Olaf Stapledon - Last and First Men

3/5

It's certainly impressive - both in concept and in execution: the history of mankind - or rather mankindS, as evolution doesn't stop with us inventing the propeller - from 1930 and over the next 2,000 million years. I can't really say I've read anything like it; I'm reminded of Asimov's Foundation "trilogy", only with a scope much grander, or of... some book I read back in my SF days... something by Aldiss, perhaps? Something about mankind millions of years into the future, living in space stations underground... it's fuzzy. Also of Swedish sf/non-fiction astronomy writer Peter Nilson, whom I absolutely adore, but who is mostly untranslated AFAIK.

Anyway. This might be the first novel I've ever read where the foreword urged me to skip the first few chapters - and it's easy to see why, even if I wouldn't recommend it. Because even if he gets some guesses about the 20th-21st centuries VERY wrong (and bases it almost entirely on national stereotyping which I hope is supposed to be satirical) he actually gets a few things right - if not in detail. The dominance of an increasingly nationalistic and religious America, for instance, or the rise of a China which adopts capitalism but not democracy...

But it's after all that that things get really interesting. One thing that strikes me is how far we've come since 1930; Stapledon is a pessimist when it comes to humanity's (or if that should be humanities') ability to live in peace with each other or others, but when it comes to technology he's already been overrun - his mankinds need millions of years to develop things such as space flight, nuclear power or genetics, but Stapledon's own contemporaries needed less than 20 years. If I had any main problem with the story, it's exactly this; things take TOO long, as if he needed to find some way to stretch it to 2,000 million years - and so we have species-wide civilizations lasting millions of years with no great changes, we have evolution simply "taking a break" from time to time, etc.
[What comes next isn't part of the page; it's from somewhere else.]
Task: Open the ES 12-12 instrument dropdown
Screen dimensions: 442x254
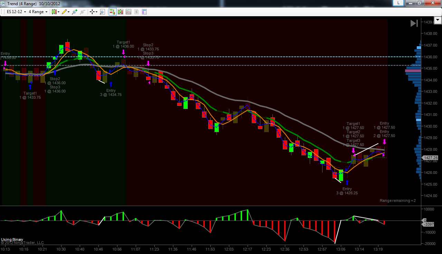Action: point(16,12)
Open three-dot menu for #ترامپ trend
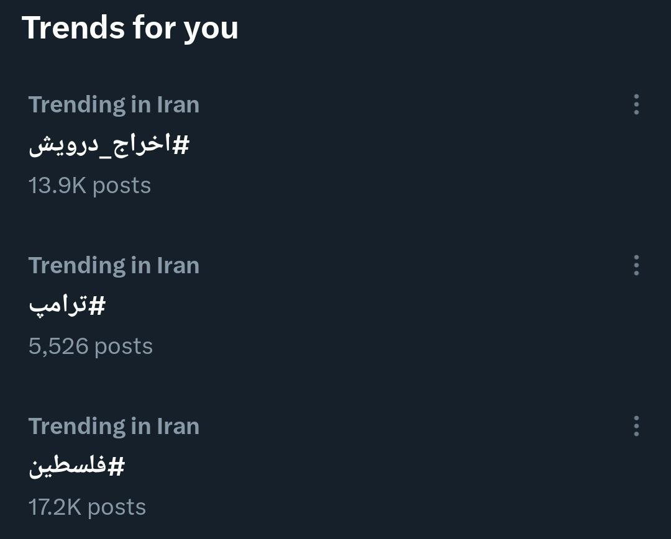The image size is (671, 539). [x=636, y=265]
But the main story here, of course, is the development of Man. Or Men. And even if I think it suffers from hardly having any characters whatsoever - it does get a bit same-same-but-different after a while when all numbers are counted in millions - and even if Stapledon goes on to apply the same national stereotyping he uses on The First Men to...um... species-related stereotyping later on, it's a fascinating, if rarely thrilling, read. The sheer imagination it takes to pull something like this off; the plausibility he, despite some romantic naivite both when it comes to society and biology, manages to add to his broad strokes of the brush... Plus, he's occasionally VERY funny. I'm not sure if some bits are intended as satire on the First Men or if he's writing it all as straight-faced as he can, but since they are all to some extent human - and we are all too human - it certainly works as such from time to time.

As someone who always prefers character to plot, I was surprised at how much I liked this. It has its faults, and it rarely kept me turning pages breathlessly, but... I've never read anything with the same approach, and I find myself wishing there were more books like it.